Cinema/TV, Film Notes

Film review – Serenity (2019)


My (slightly spoilery) notes on Serenity (2019).

This weird multi-genre puzzle from British writer-director Steven Knight (Locke) makes several very peculiar decisions even before it gets going.  Admittedly, the Joss Whedon Firefly spinoff came out well over a decade ago, but surely that Serenity still pops up on search engines and cable schedules so often that this Serenity will get confused with it?  And the film is only called Serenity because it’s the name of the protagonist’s boat – which is true of the Whedon too – when it could very easily be titled Saucy Sue, Pequod II or the Good Ship Lollipop without making a blind bit of difference.


Equally odd, on a minor level, is that the hero hiding out incognito on suspiciously idyllic Plymouth Island uses the alias ‘Baker Dill’ because he had a favourite teacher called Dylan Baker, who isn’t connected at all to the character actor from Happiness and the Spider-Man films.  Maybe it’s all to do with throwing the viewer off-balance from the start, though that is achieved when Reid Miller (Jeremy Strong), in corporate suit and tie, starts paddling across sandbars toting a sample fish-location gadget seems hilariously primitive.  Thoroughly ripped and often naked Dill (Matthew McConaughey) runs a macho fishing boat business with a ton of Hemingwayesque overtones as he cops bits of tourist-baiting business from Humphrey Bogart in To Have and Have Not and has an obsession with a big tuna called Justice in homage to the fish-chaser of The Old Man and the Sea.  Dill is in psychic contact with a son (Rafael Sayegh) he’s never known, suffers PTSD memory losses from his time in Iraq, and supplements his income by having sex for cash with a local cougar (Diane Lane, who is all of four years older than McConaughey).  While Reid runs around trying to connect with Dill, a film noir plot sizzles as his slinky blonde ex Karen (Anne Hathaway) shows up and tries to hire him to take her abusive, connected husband Frank (Jason Clarke) out to sea and kill him.  Imagine this with Robert Mitchum, Jane Russell and Raymond Burr – though that’d be in black and white rather than travelogue cerulean and fleshtone.  Of the principle cast, only Clarke really gets into the sleaze melodrama vibe – and manages to be utterly repulsive as the big shot tourist leering at the prospect of ‘ten dollar ass’ down by the commercial dock.
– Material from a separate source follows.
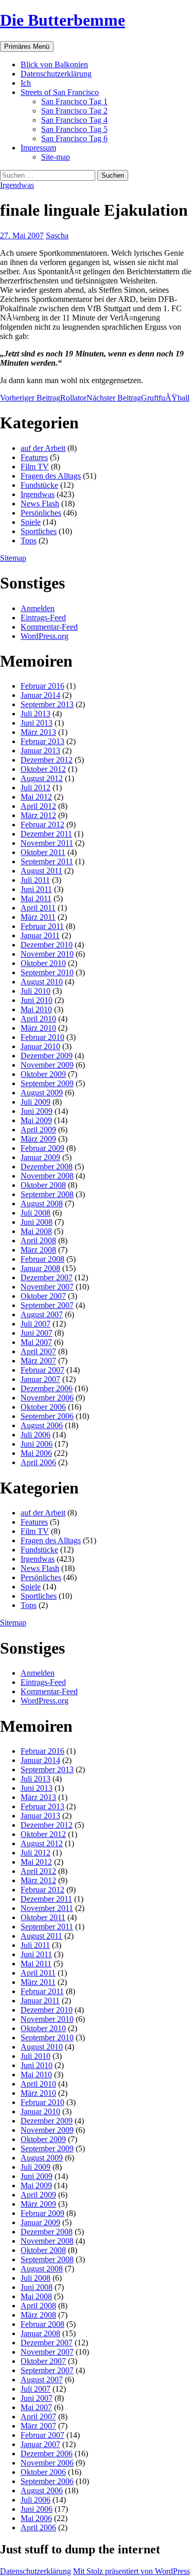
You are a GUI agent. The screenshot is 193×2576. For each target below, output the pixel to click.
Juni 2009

… okay, if you want to see this and come to the big reveal fresh, stop reading here and pop back for the conclusion of the review (beneath the pictures) …

That psychic link, which includes a homoerotic underwater nude man-boy swimlove scene, keeps glitching, and we can’t help but note supporting characters (Djimon Hounsou as Walter Brennan) are one-note even for a top-shelf sexy thriller … while the island where everyone knows everyone’s business starts to seem like a hamster wheel, but is transparently related to the son’s self-designed computer game fantasy.  It does have a few decent pullbacks – Dill digs out larger and larger scale maps to find Plymouth alone in bigger and bigger seas, as if it were the world’s only island – and the tangle of plot comes together reasonably well, if only in a manner that makes fools of us for following about an upfront plot that’s just a runaround while the real action is barely glimpsed.


The plight of an avatar who attains self-awareness has a Tronish edge, but McConaughey just seems rum-soaked and bewildered by it all – and the most interesting thread, that the interior architecture of a gameworld might want to stick to gentler challenges like finding lost cats or counting fish rather than turn into a first-person-stabber killfest, is dropped.  If – and it’s by no means certain – we’re to take the whole film as taking place in the slightly out-of-control dreamworld of a 15-year-old shut-in, then the kid’s browser history presumably involves 1990s rum adverts (remember Ray from Reef Radio?), 1950s RKO programmers, youtube seafishing videos, and gay incest porn.  No wonder his stepdad wants him to quit staring at the computer and come outside to throw a few balls around.